За это его не то, чтобы осуждали, но некоторые побаивались прямоты его откровения и вежливо избегали общения. Думающие художники говорили о нём с уважением, менее одаренные ворчали, что его абстракции  ̶─ перехлест разума и не отражают действительности. Молодёжь худфака отзывалась о нём с восторгом. Им импонировала его принадлежность модерновому видению, и они гордились своей сопричастностью к авангарду. Так, в зависимости от того, как его воспринимали, он оказывался зеркалом чужого таланта.

Мама с ним дружила. Он приходил к ней исповедоваться и получить недолгий отдых понимания, как вечный странник во время короткого привала.

В спорах и поисках истины, в рабочей гонке, чтобы успеть к выставке, в злых одиноких раздумьях, ни с кем не разделенных, в шумных компаниях, где он рассуждал о фиолетовом колорите Матисса или композиционном построении в картинах русских передвижников, проходили его дни. И то зажигались, то меркли его глаза. И билась тяжелая кровь в беспокойных руках, искавших утоления в работе. Он уходил в неё с головой, и тогда не было у него ни учителей, ни авторитетов. Было только его общение со своим богом, протекавшее в безмолвии страстного труда.
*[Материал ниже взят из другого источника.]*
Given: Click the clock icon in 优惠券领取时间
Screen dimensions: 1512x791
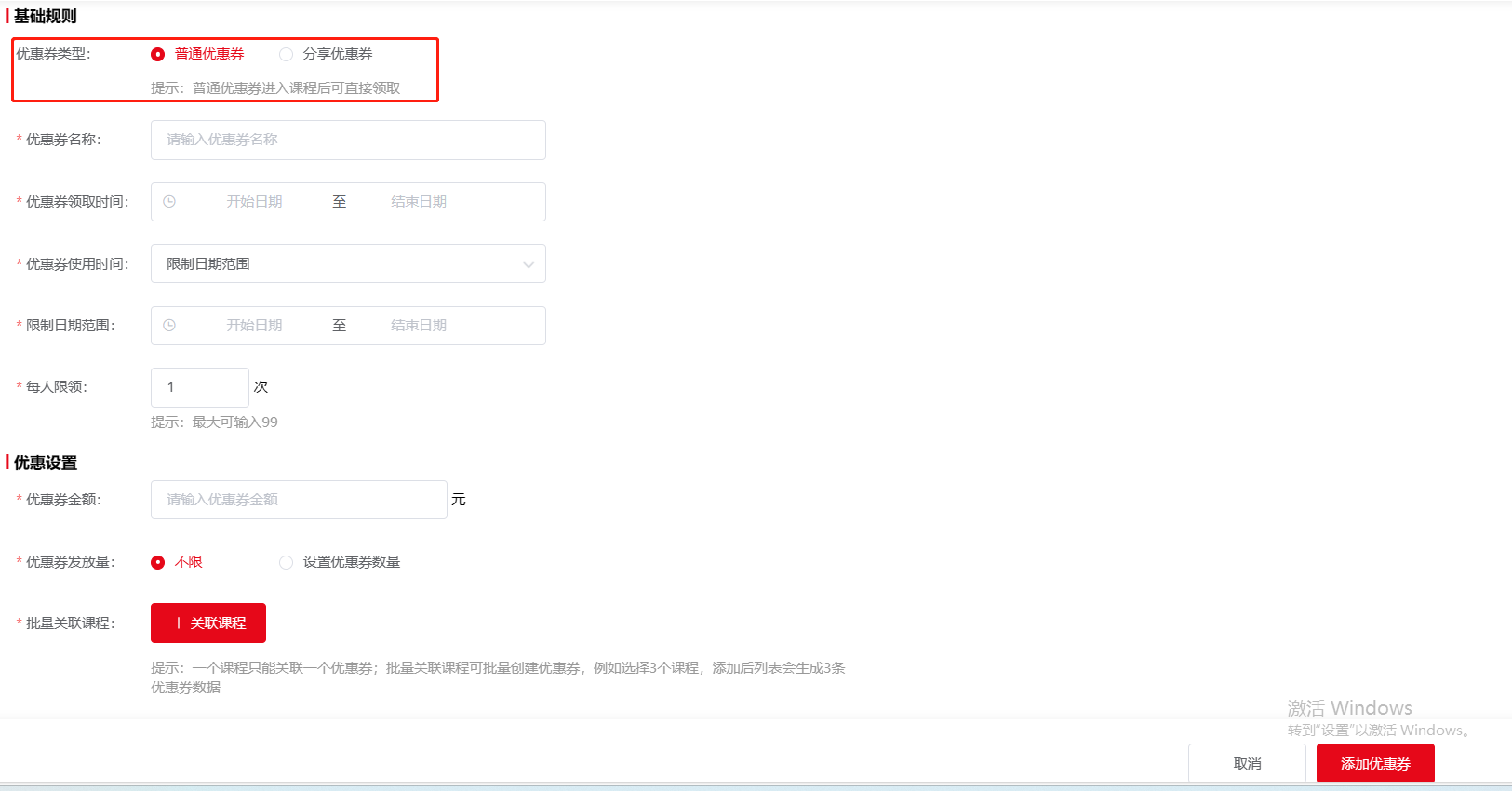Looking at the screenshot, I should (169, 202).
Хотя нет… перед одним мастером он благоговел. Это был Пикассо! Он прорисовывал мысленно картины кумира, и в клубах сигаретного дыма, поднимавшегося под потолок мастерской, бережно чередовались причудливые образы трехмерного пространства, совмещённые в плоскости полотна.

Пикассо был богом! Одному несогласному, осмелившемуся возразить, художник бросил в голову пепельницей. По счастью она разлетелась, ударившись об стенку. Товарищи бросились унимать его, но художник заплакал. Капли текли по его мужественной бороде. Он в безумном удивлении смотрел на хулителя высокого таланта, не понимая, как можно не видеть очевидного, и сквозь горечь сочувствовал его духовной слепоте. 
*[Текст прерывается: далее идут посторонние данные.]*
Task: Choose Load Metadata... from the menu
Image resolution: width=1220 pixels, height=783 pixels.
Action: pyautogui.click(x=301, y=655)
─ Да успокойся ты, Алик, ─ подбежали товарищи, произнося его имя на одесский манер. А вообще-то… художника звали Аркадий Кречетов.

Искусствоведы, сотрудники музея Культуры и Искусства сожалели, что о нём мало знают, что его авангард не популярен у чиновников, от чьего соизволения зависело быть ли выставке. Конъюнктуру Аркадий не признавал, и не писал доярок с поросятами, или пастушков близ дородных коров, наподобие тех, что украшали мясной корпус Ново-Приморского базара. Не рисовал ударников труда с шаблонными огромными ручищами и мощными челюстями. Не потому, что для него лишней была бы плата за халтуру, а потому что берег свой дар, и был готов умереть в безвестности, чем расплескать его по пустякам.
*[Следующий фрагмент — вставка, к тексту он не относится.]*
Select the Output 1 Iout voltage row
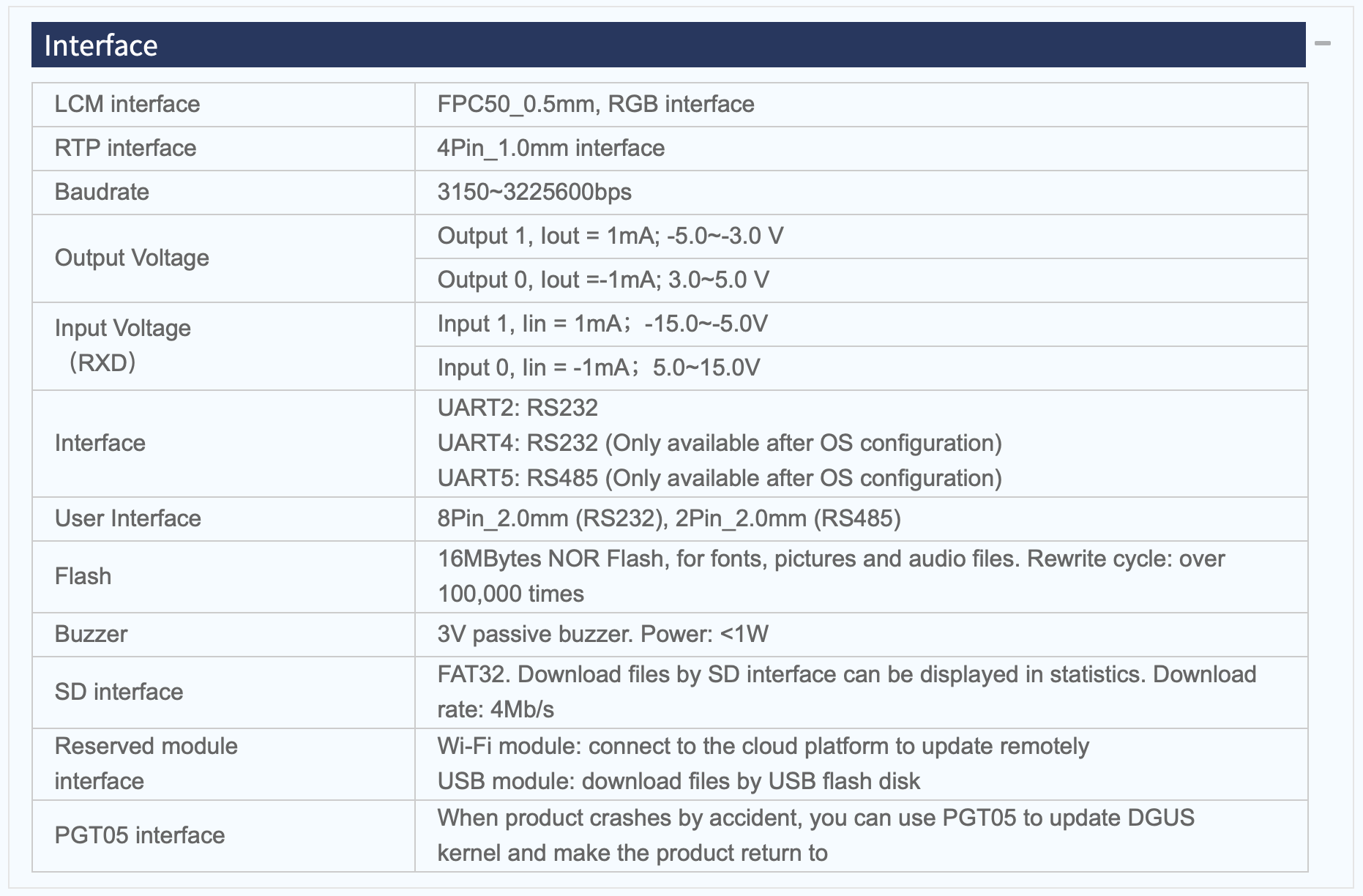The height and width of the screenshot is (896, 1363). (861, 236)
С каждой картиной что-то умирало в нем, но одновременно придавало ему силу. Рельефнее проступал знак судьбы, по которому  он продолжал служение живописи. Она преобразовывала действительность, утончалась усердием мастерства. У японцев он научился сопровождать картины поэтическими изречениями. И совместил краски и слова, летучей кистью соединил движения воздуха и мгновения света. В картины вошли стихии.

– По славе скучаешь, ─ в мастерскую, грохнув ботинками вкатился круглолицый толстяк. Весело тряхнув седыми космами, он торжественно достал из-за лацкана бутылку вина и твердо поставил ее на стол. – В такую погоду только греться.

 Его спутник был невысокого роста, востроносый, проворный, мелко потирал руки, как судебный писарь. Кречетов наметанным глазом рисовальщика машинально уловил хитринку во взгляде этого человека, когда тот, окинув обстановку, постарался сделать это незаметно.

─ Давай, пресса, доставай колбасу, ─ громыхнул Седой. ─ Да-да! Это наш письменник, готовый написать о тебе очерк и даже разместить в журнале. Он же переводчик с испанского, шпарит, как по-нашему. Говорят, собирается в командировку за границу. Антон, куда?

─ В Испанию…

─ Слышь, Аркадий, в Испанию. С мирной делегацией. Писать о художниках. Надеется на встречу с Пикассо. Слыхал про такого?!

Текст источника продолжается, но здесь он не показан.